• _GIVEN REQUEST_:
Find each line in the material below that contains the string "width", and copy those lines.
-- begin STORED ROWS --
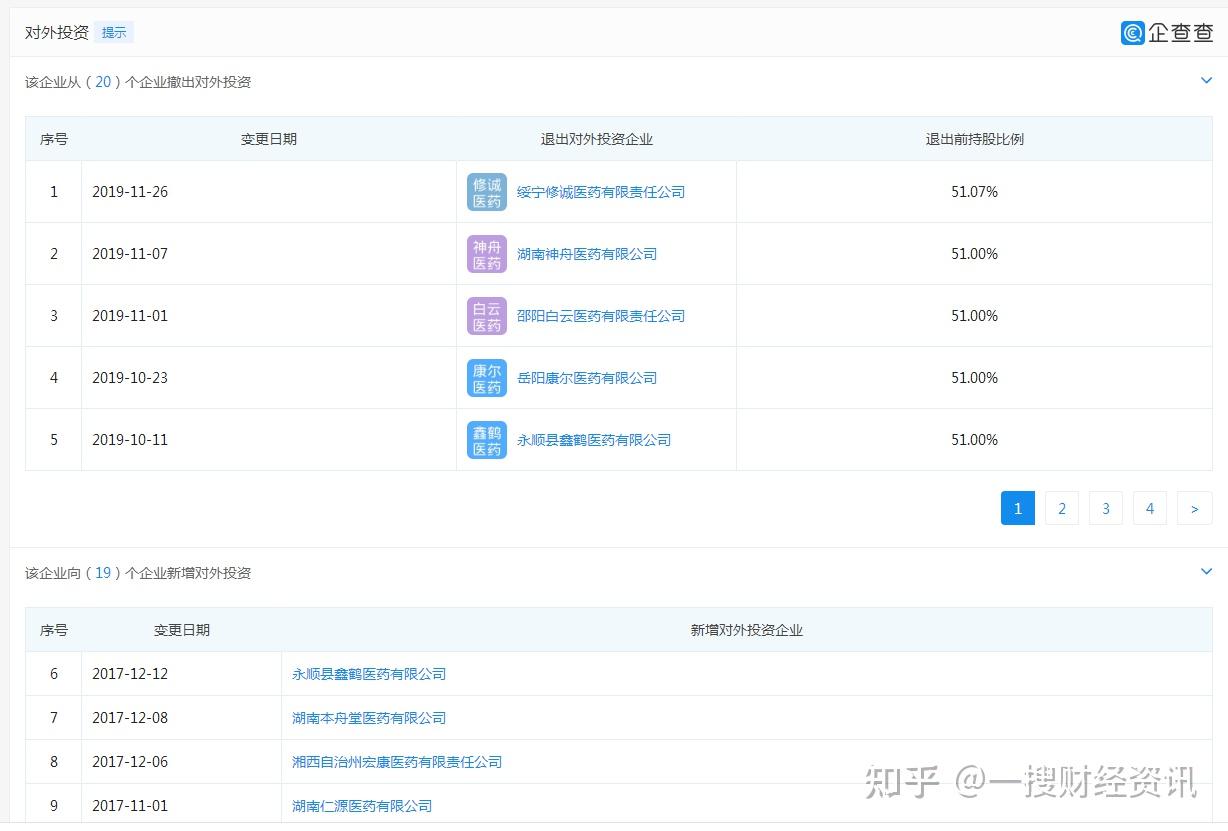Click the next page arrow button
1228x831 pixels.
point(1194,509)
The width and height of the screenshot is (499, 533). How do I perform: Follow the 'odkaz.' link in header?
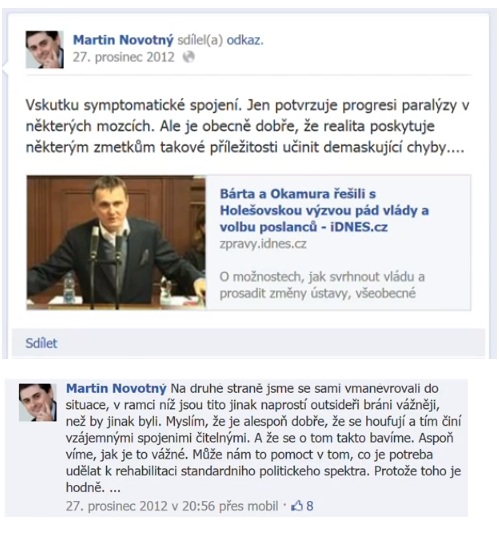[245, 40]
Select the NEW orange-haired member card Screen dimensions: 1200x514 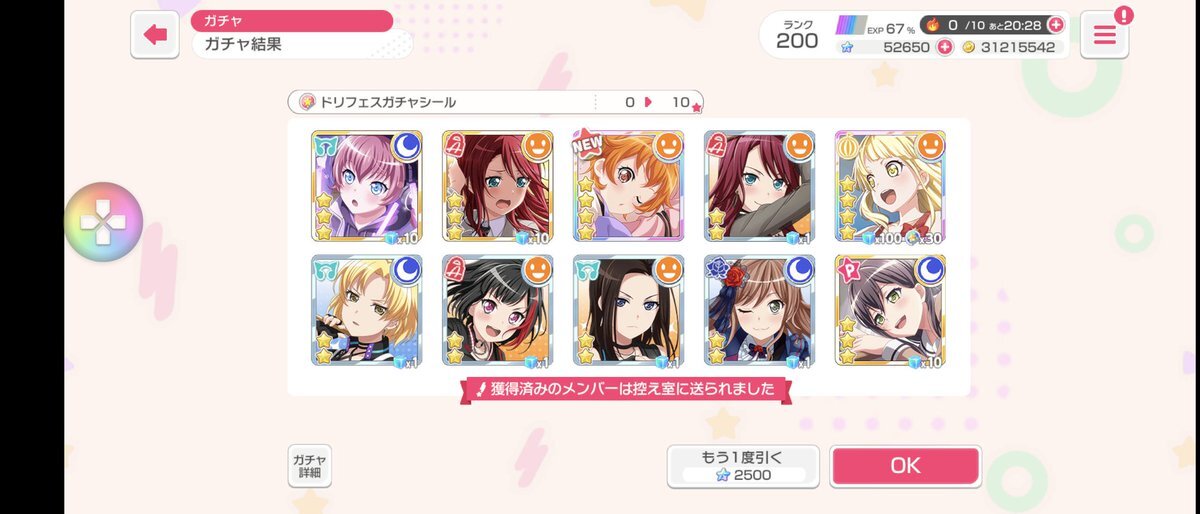pyautogui.click(x=628, y=186)
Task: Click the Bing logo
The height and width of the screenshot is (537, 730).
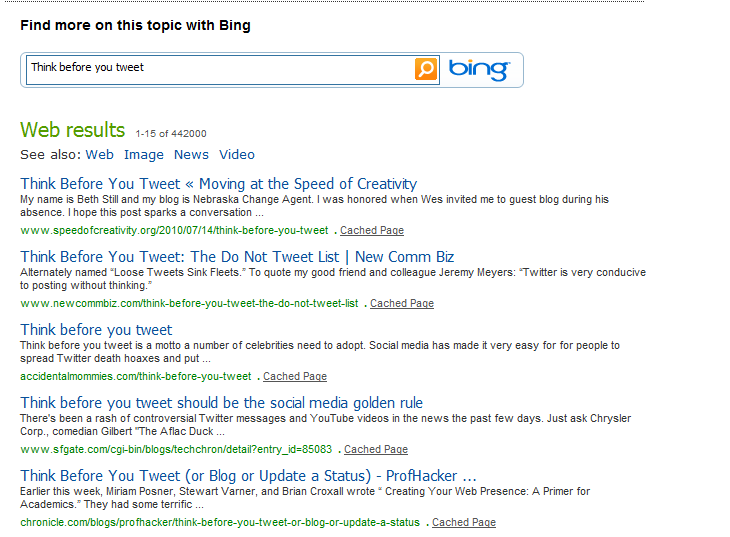Action: [479, 70]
-- end STORED ROWS --
• _OUTPUT FOR THIS EXERCISE_:
The width and height of the screenshot is (499, 533). How do I perform: Follow the 'odkaz.' link in header?
The height and width of the screenshot is (537, 730).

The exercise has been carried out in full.